======== PROVIDED RECORDS
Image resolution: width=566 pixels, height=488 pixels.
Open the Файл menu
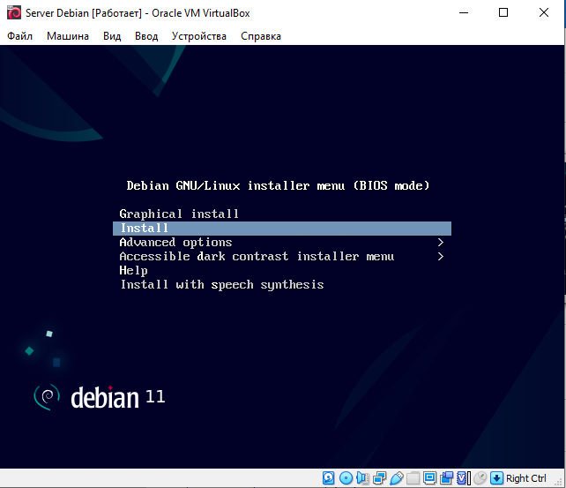pos(19,36)
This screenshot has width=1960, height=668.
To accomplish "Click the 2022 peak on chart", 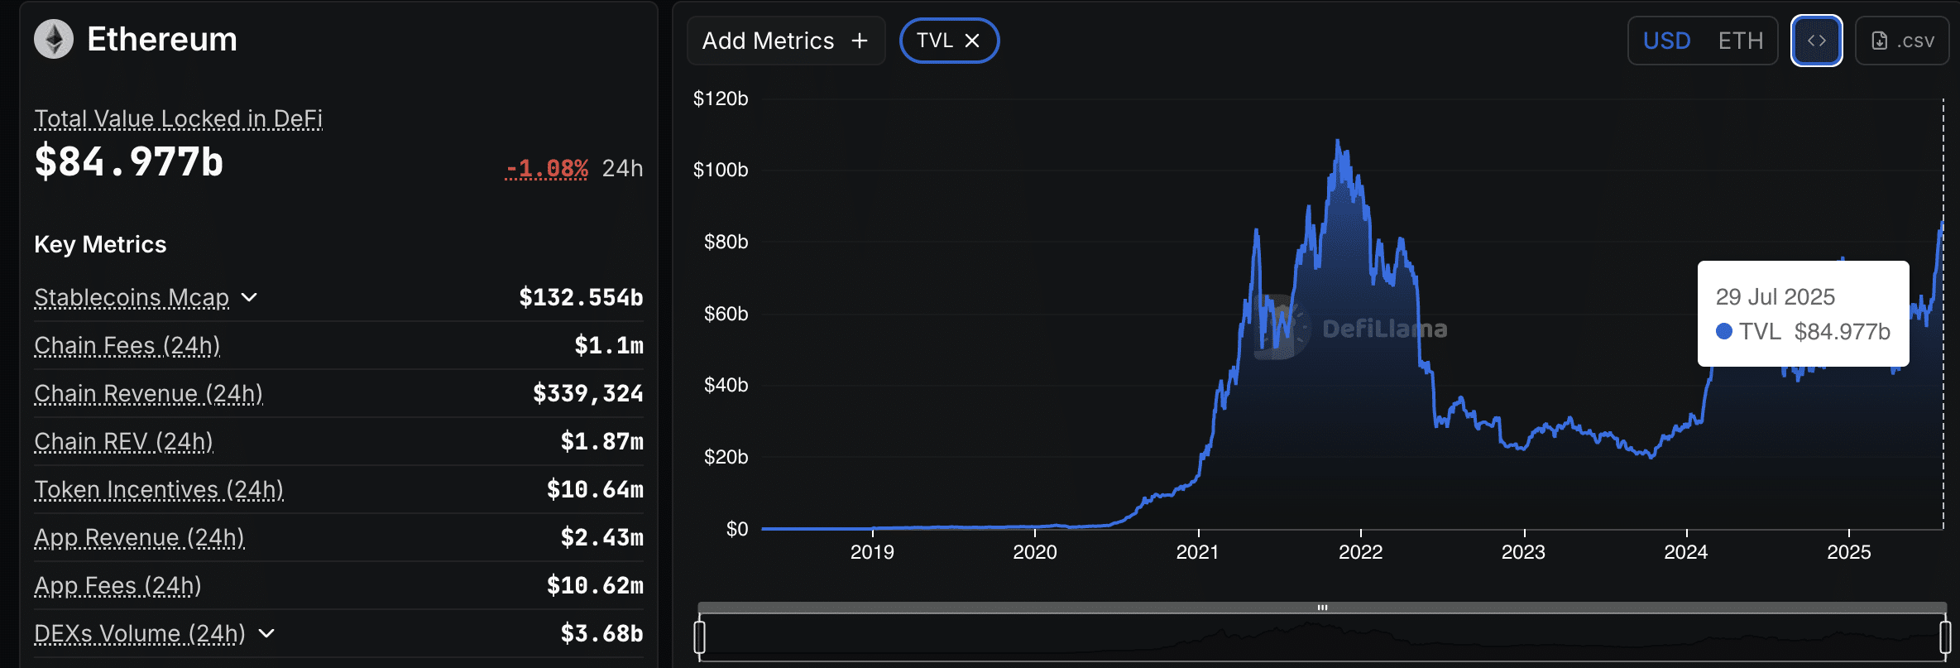I will [x=1338, y=142].
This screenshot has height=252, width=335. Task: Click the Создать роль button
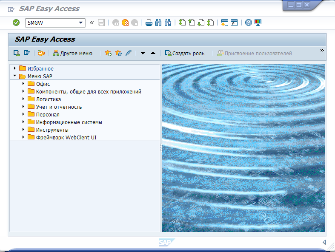click(185, 53)
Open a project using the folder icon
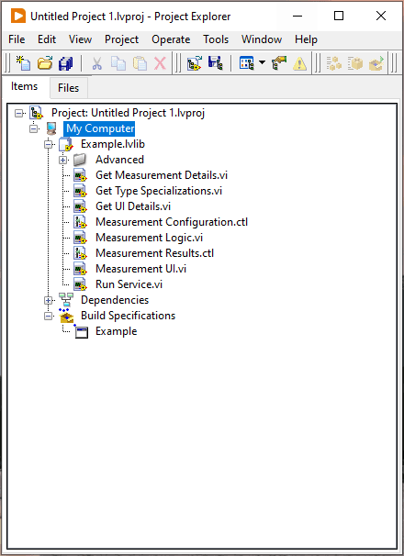404x556 pixels. (45, 64)
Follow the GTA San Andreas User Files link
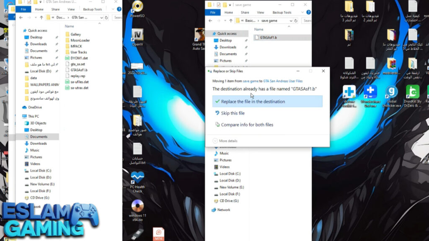 (x=283, y=81)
================
- WHAT THE TASK REQUIRES -
Repeat everything from the line containing "Open a project using the folder icon" down to the end of the data, changing "link" to "shortcut" and leaving all else as it is. Omit the pictures from your answer.

- REPLY -
Open a project using the folder icon
404x556 pixels. (45, 64)
Follow the GTA San Andreas User Files shortcut
 (x=283, y=81)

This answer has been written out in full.